NIH research could allow blind to see' with tongue
National Eye Institute doctor teams up with adventurer to test device
Dr. Michael Oberdorfer's motto mimics Aristotle's famous declaration: "The brain abhors a vacuum."
A program director at the National Eye Institute at the National Institutes of Health in Bethesda, Oberdorfer has worked for years to find ways to overcome loss of vision, and is currently supporting groundbreaking research into an unlikely detour to get visual signals to the brain: the tongue. And he has one of the world's bravest adventurers to help him.
The BrainPort uses a camera mounted on a person's head to send electronic signals to a small flat surface attached to a person's tongue. The tongue then sends visual cues to the brain that includes sizes, shapes and relative distances.

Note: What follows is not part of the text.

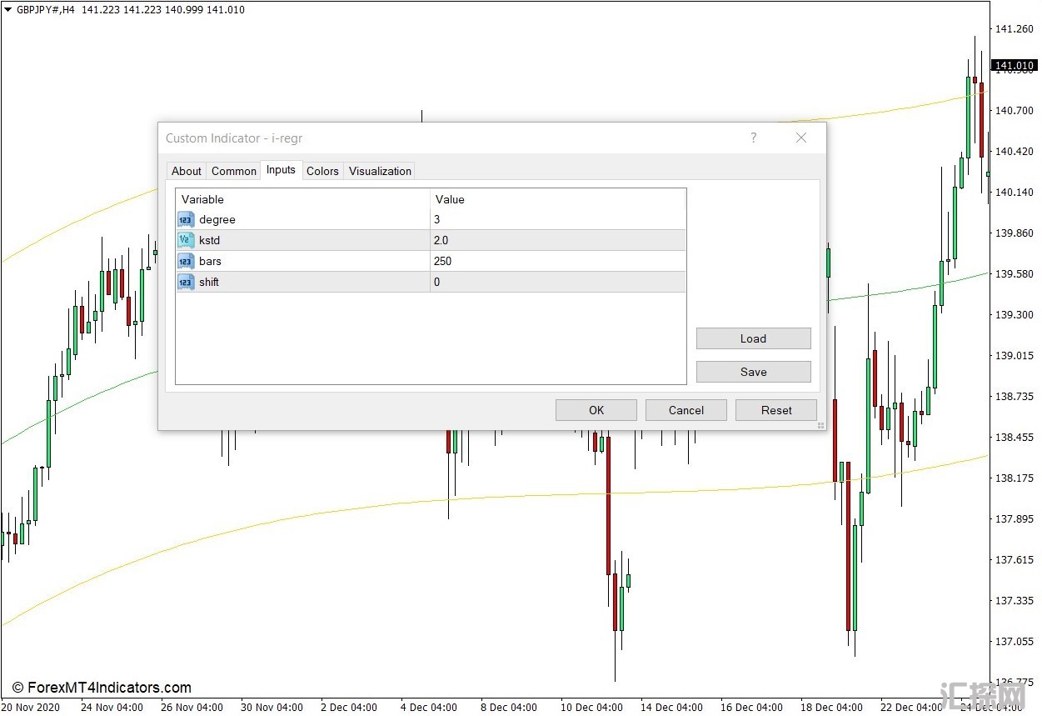Click the triangle beside GBPJPY chart title
The height and width of the screenshot is (716, 1042).
(7, 10)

"It is exquisitely sensitive to touch," Oberdorfer said, noting that the tongue's sensitivity is about equal to that of a person's index finger.
The idea, Oberdorfer said, is to employ the "plasticity of the brain," namely its ability to seek other avenues of obtaining and processing information. This idea of "sensory substitution" is used for other systems such as Braille. The BrainPort requires training the brain incrementally using daily practice sessions, and has been under development for roughly the past 10 to 12 years.
It is currently being developed by the Wicab company with approval pending from the Food and Drug Administration and further review needed by NIH.
To help test the device and provide user feedback, Wicab and NEI have been utilizing the enthusiasm, experience and courage of Erik Weihenmayer, the only blind man to summit Mt. Everest and who traversed 460 miles through the Sierra Nevada mountain range in nine days.
He has also climbed vertical rock faces and stood on top of Mt. McKinley on Helen Keller's birthday, leaving no doubt about whether he has succeeded in challenging himself to the utmost despite his apparent disadvantage that he said makes him "like a Jamaican bobsledder."
"I see a vision as being deeper than a goal," Weihenmayer said.
Despite losing all of his sight when he was a teenager, Weihenmayer still describes himself as a visual learner. He was the first person to test the BrainPort in his home about five years ago, and within a few minutes he was able to snatch up a ball rolling along the ground. In a video documenting his use of BrainPort, he played tic-tac-toe with his daughter (going down to defeat) and climbed an indoor rock wall, confidently grasping handholds above him.
Weihenmayer said being able to play games with his children, look at pictures and perform other routine sight-based activities made the BrainPort something that could "bring you through that brick wall" that sightless people often feel they confront.
Scientists and researchers such as Oberdorfer hope that eventually, the device will allow people walking down a city street to read signs, or walking down a trail to follow someone. He also hopes that with research, BrainPort could be used in conjunction with other devices, such as a personal digital assistant, to help people identify which store sells books and which one sells coffee.
"We could use pre-existing wireless technology to do this, like a Blackberry," Oberdorfer said.
"I'm just lucky to be able to use it," Weihenmayer said.